Pointing an MX record at an IP address. MX records must point to a hostname, not an IP. MX 10 198.51.100.25 is invalid and will cause delivery failures.
Pointing an MX record at a CNAME. The MX target must resolve directly to A/AAAA records. An MX pointing to a CNAME is prohibited by the spec and causes unpredictable behavior across different resolvers.
Missing reverse DNS (PTR) for mail server IPs. While not defined by RFC 1035, most receiving servers check that your mail server's IP address has a PTR record that resolves back to the same IP. Missing or mismatched PTR records trigger spam filters.
Forgetting to update DNS after migrating mail providers. If you switch email services but leave old MX records in place, mail goes to the old provider. Always verify MX records after migration.
Setting TTLs too high before a migration. If your MX records have a 24-hour TTL and you change providers, some servers will continue delivering to the old destination for up to 24 hours. Lower TTL to 300 seconds at least 48 hours before the switch.
Exceeding the 10-lookup limit for SPF. SPF evaluation follows include: and redirect= directives, each generating additional DNS queries. More than 10 lookups causes a permanent SPF error. Keep your SPF record flat.
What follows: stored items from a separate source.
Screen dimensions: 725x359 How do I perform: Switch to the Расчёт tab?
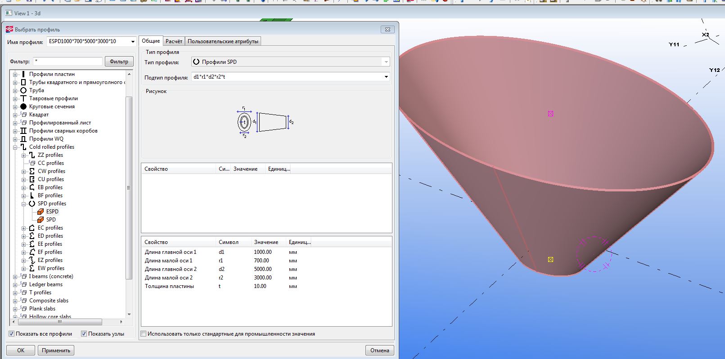point(174,41)
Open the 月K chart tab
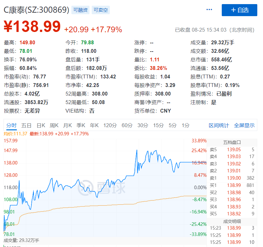Image resolution: width=263 pixels, height=247 pixels. 68,125
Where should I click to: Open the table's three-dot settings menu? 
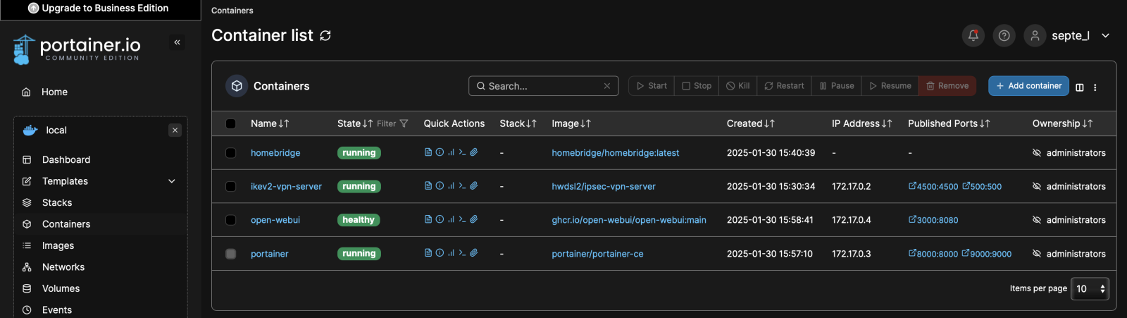[x=1095, y=87]
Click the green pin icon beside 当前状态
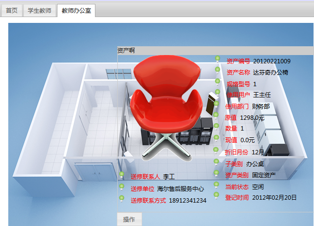Viewport: 314px width, 226px height. pyautogui.click(x=217, y=185)
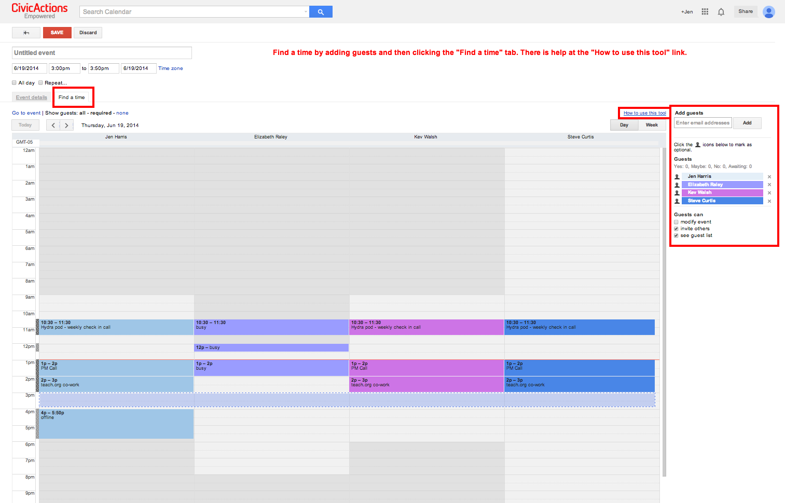Check the modify event permission

pyautogui.click(x=676, y=221)
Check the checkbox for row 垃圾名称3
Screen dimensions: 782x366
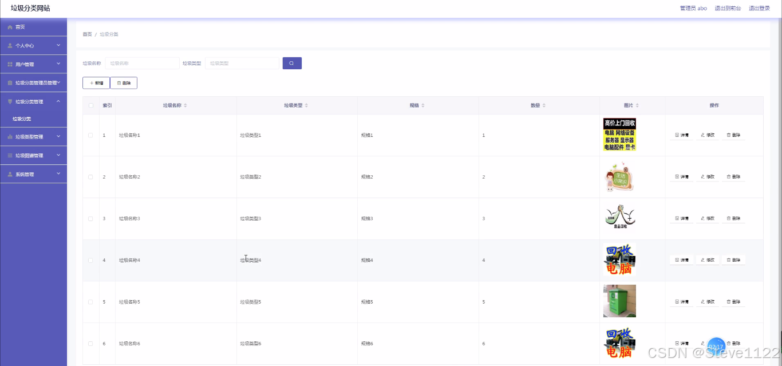[89, 218]
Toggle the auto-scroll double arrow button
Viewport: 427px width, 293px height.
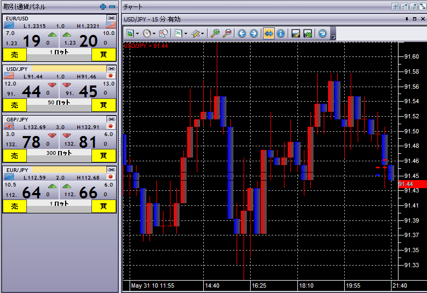click(x=268, y=33)
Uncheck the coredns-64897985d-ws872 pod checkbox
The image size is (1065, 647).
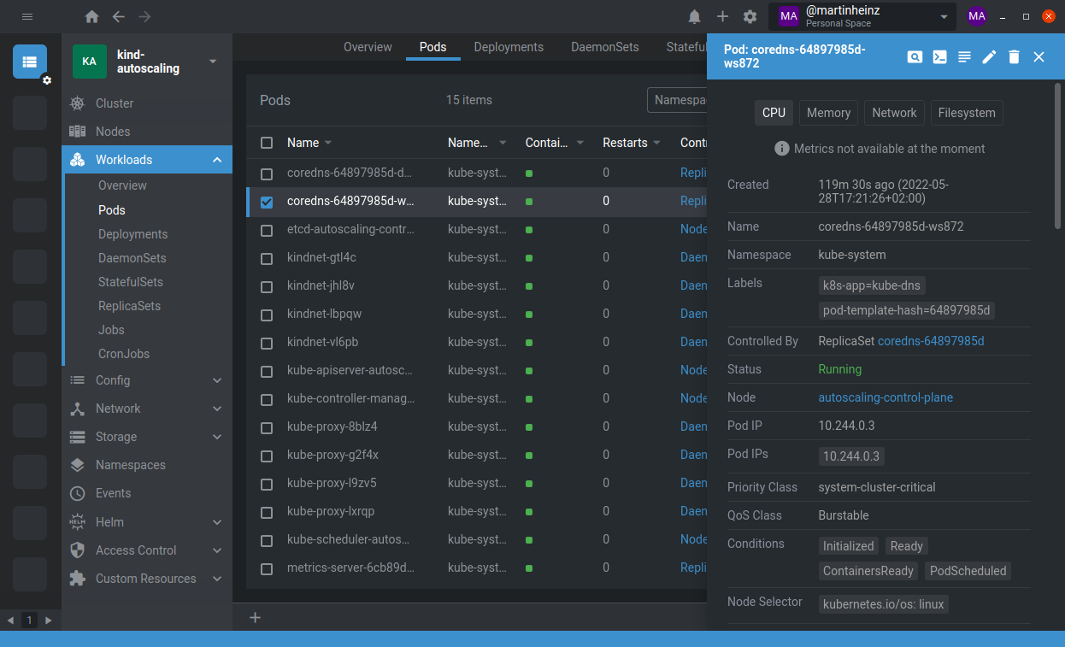pyautogui.click(x=267, y=203)
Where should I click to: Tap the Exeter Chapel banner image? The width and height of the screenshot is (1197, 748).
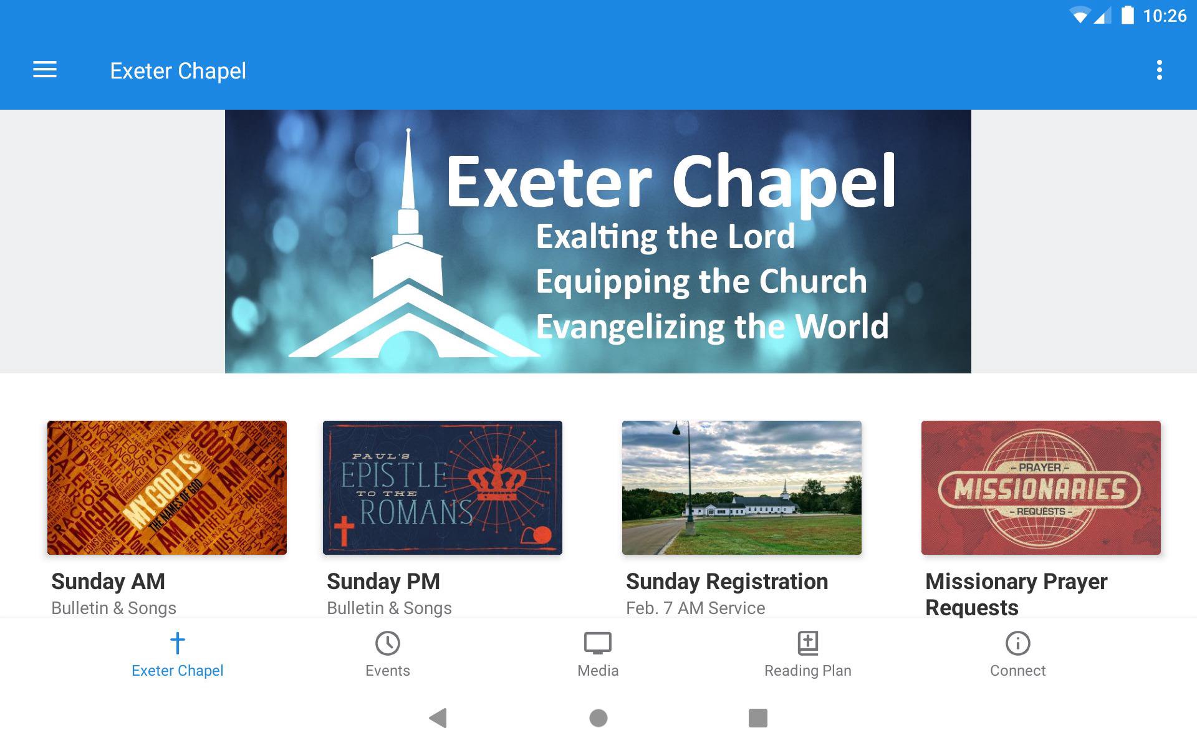(597, 242)
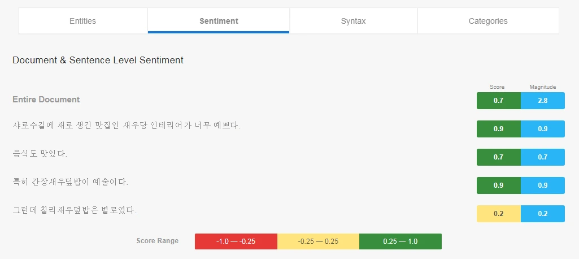Click the yellow 0.2 score badge
Viewport: 579px width, 259px height.
pos(498,214)
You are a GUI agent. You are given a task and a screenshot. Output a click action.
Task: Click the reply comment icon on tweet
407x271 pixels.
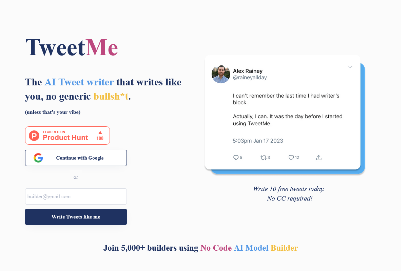tap(236, 158)
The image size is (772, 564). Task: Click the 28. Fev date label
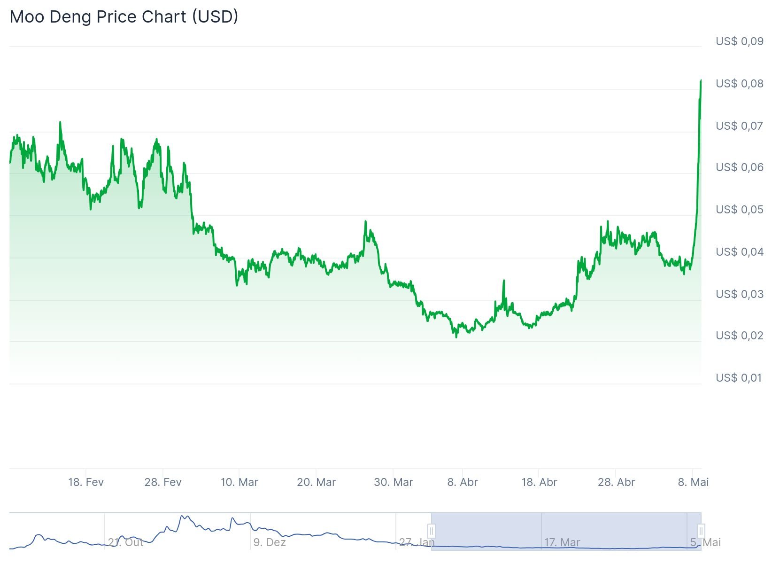(x=163, y=482)
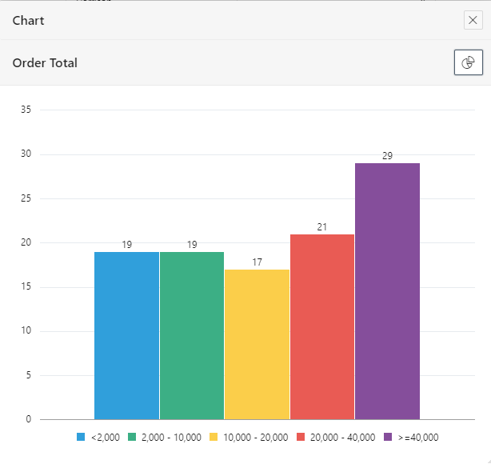The image size is (491, 464).
Task: Select the red 20,000 - 40,000 bar
Action: point(322,326)
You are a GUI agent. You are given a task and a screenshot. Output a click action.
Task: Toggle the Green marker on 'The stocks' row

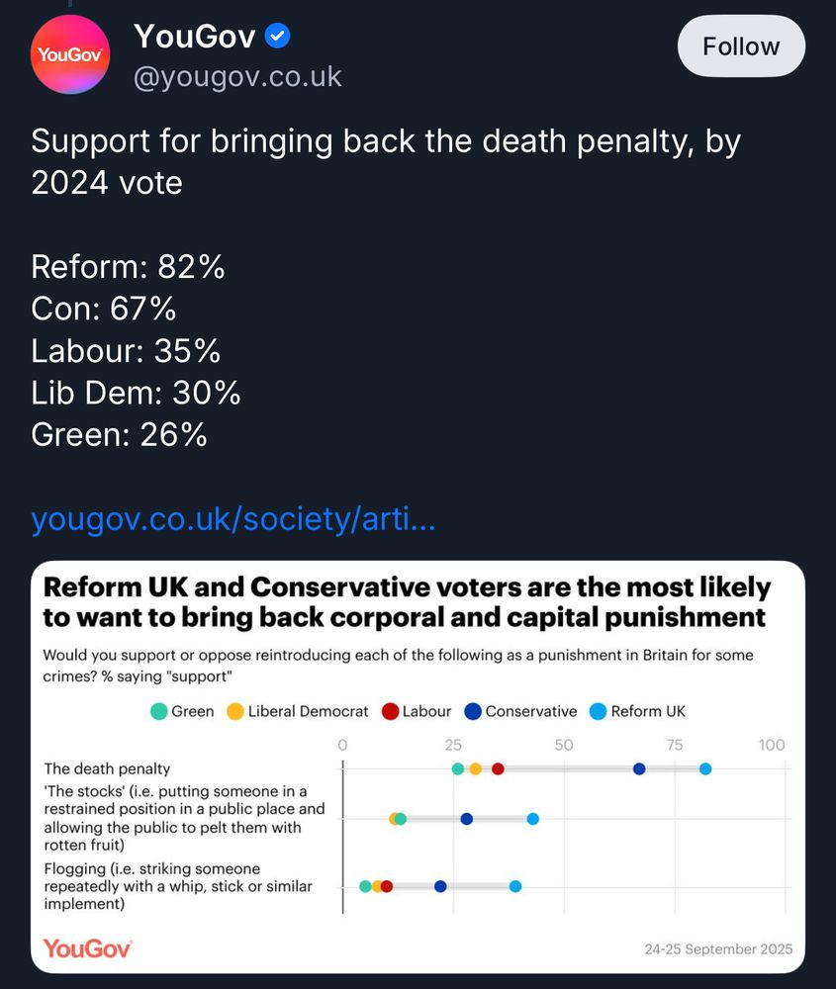pyautogui.click(x=399, y=818)
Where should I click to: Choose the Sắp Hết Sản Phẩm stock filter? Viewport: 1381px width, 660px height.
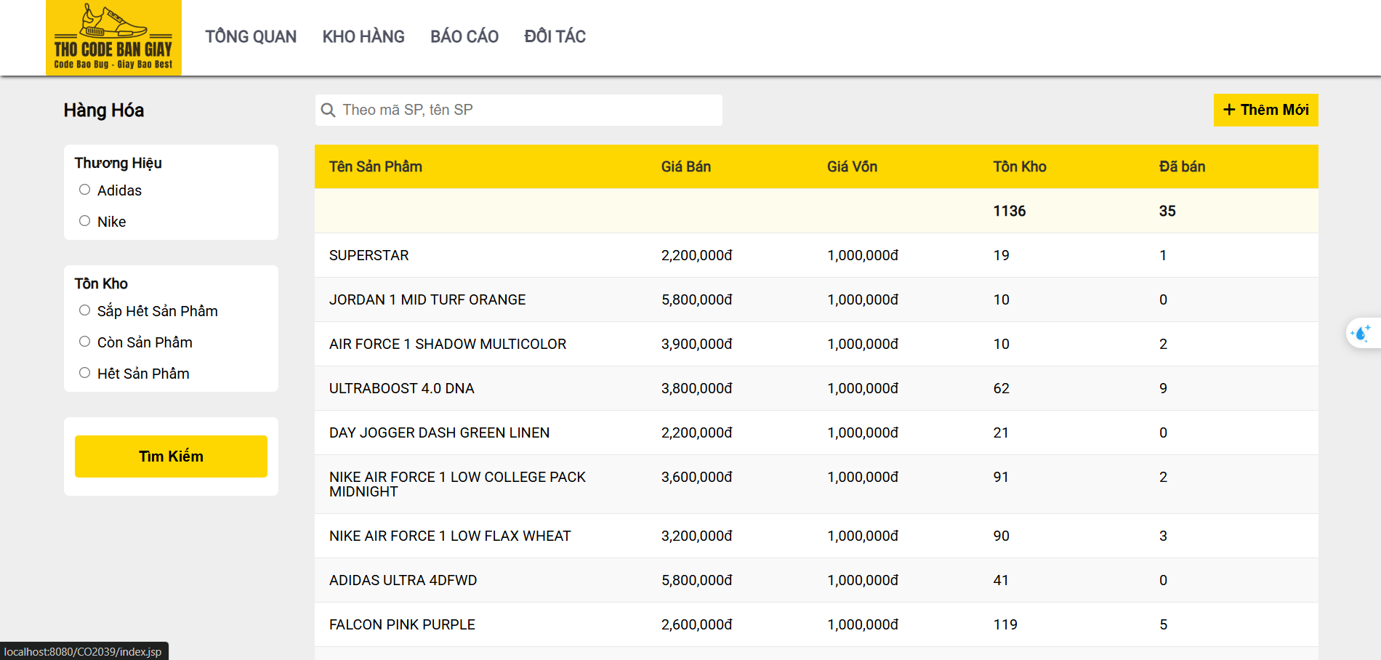(x=85, y=310)
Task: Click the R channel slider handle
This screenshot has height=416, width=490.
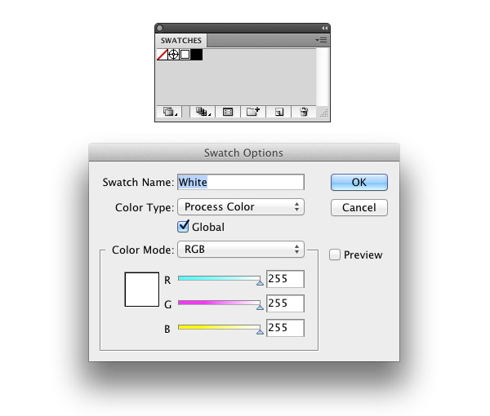Action: point(260,283)
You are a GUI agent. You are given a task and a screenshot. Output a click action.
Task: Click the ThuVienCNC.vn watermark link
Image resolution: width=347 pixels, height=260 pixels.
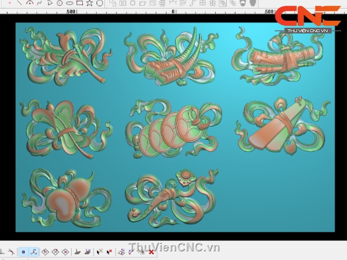tap(174, 247)
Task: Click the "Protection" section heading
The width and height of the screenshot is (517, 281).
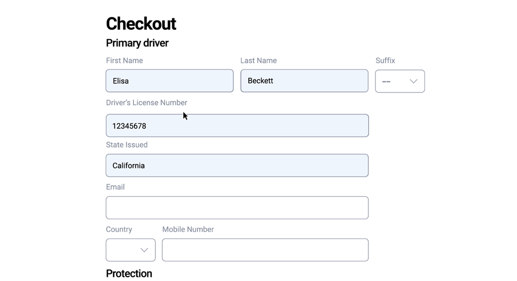Action: click(x=129, y=273)
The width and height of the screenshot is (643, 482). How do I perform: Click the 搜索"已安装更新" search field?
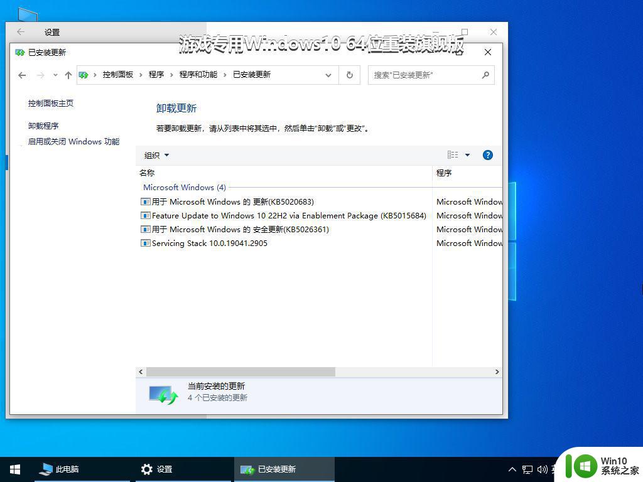(424, 75)
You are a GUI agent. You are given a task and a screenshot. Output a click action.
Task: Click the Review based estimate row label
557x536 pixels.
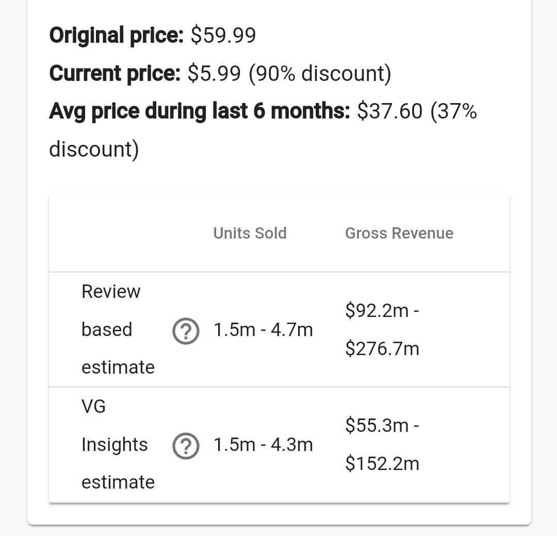tap(118, 329)
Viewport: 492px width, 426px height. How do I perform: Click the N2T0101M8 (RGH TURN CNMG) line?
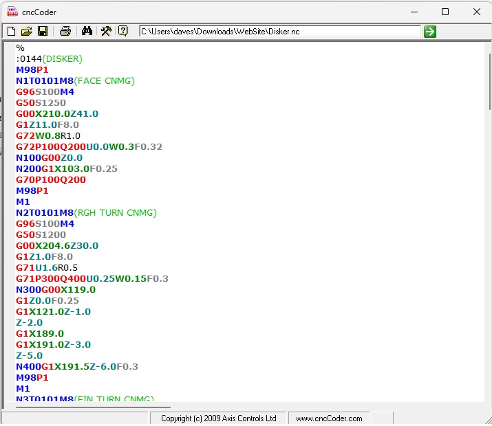(86, 213)
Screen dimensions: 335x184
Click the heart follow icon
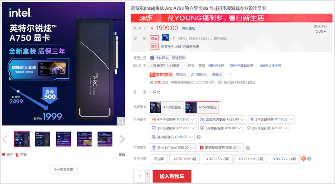pos(3,155)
No MX record and no A record. If a domain has neither MX records nor an A/AAAA fallback, mail to that domain is undeliverable. Publish explicit MX records or at minimum an A record.

Deliverability Impact

MX records are the first thing checked. If your MX records are missing, misconfigured, or pointing to unreachable servers, no mail reaches you. This is the most fundamental deliverability requirement.
SPF, DKIM, and DMARC all live in DNS. Every email authentication check starts with a TXT record lookup. If your DNS is slow, unreliable, or misconfigured, authentication fails and your messages get flagged or rejected.
Reverse DNS affects sender reputation. Mail servers with properly configured forward and reverse DNS are trusted more by receiving servers. Mismatched or missing PTR records are a strong spam signal.
DNS propagation delays affect migrations. When changing email providers, DNS caching means the transition is never instant. Plan for a period where both old and new systems must accept mail.
IPv6 requires matching AAAA and PTR records. If you send from IPv6 addresses, you need AAAA records for your sending hostnames and PTR records for the IPv6 addresses. Incomplete IPv6 DNS setup causes delivery failures to providers that prefer IPv6.